- Born: 18 October 1982 (age 43) Brisbane, Australia
- Occupation: Ballet dancer
- Employer: The Australian Ballet
- Spouse: Lana Jones
- Children: 1
- Awards: Telstra Ballet Dancer Award (2007)

= Daniel Gaudiello =

Australian ballet dancer (born 1982)

Daniel Gaudiello (born 1982) is an Australian ballet dancer. He performed with The Australian Ballet from 2004 until his retirement as a principal artist in March 2016 to dance and teach as a freelancer.

==Dance career==
Daniel Gaudiello began dance lessons aged six, studying at the Johnny Young Talent School and the Promenade Dance Studio in Brisbane. He then attended The Australian Ballet School during which time he was an exchange student with the National Ballet School of Canada and the School of American Ballet. He joined The Australian Ballet in 2004 and was promoted to soloist in 2007. He was promoted to principal artist in 2010, at the same time as his wife Lana Jones.
━━━━
# GIVEN INSTRUCTION
Copy the Daniel Gaudiello biography from the words "- Born: 18 October" through "as a freelancer.", swapping "freelancer" for "independent artist". These records have no connection to the Daniel Gaudiello biography.
━━━━
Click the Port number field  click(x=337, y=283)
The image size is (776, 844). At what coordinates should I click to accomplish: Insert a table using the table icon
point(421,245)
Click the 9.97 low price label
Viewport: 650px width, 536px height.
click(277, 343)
━━━━
# EXERCISE RESULT
- Born: 18 October 1982 (age 43) Brisbane, Australia
- Occupation: Ballet dancer
- Employer: The Australian Ballet
- Spouse: Lana Jones
- Children: 1
- Awards: Telstra Ballet Dancer Award (2007)

= Daniel Gaudiello =

Australian ballet dancer (born 1982)

Daniel Gaudiello (born 1982) is an Australian ballet dancer. He performed with The Australian Ballet from 2004 until his retirement as a principal artist in March 2016 to dance and teach as a independent artist.